_Exercise prompt:_
Nothing but an exact copy is wanted: the line with "Instruction: Click the" and each line after it in the data below, last line included.
*** Data supplied ***
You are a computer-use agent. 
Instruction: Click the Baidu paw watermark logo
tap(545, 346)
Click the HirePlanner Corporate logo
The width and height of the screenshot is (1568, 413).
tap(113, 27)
*** End of Data supplied ***
_Solution below:_
Instruction: Click the Baidu paw watermark logo
tap(545, 346)
Click the HirePlanner Corporate logo
The width and height of the screenshot is (1568, 413).
tap(113, 27)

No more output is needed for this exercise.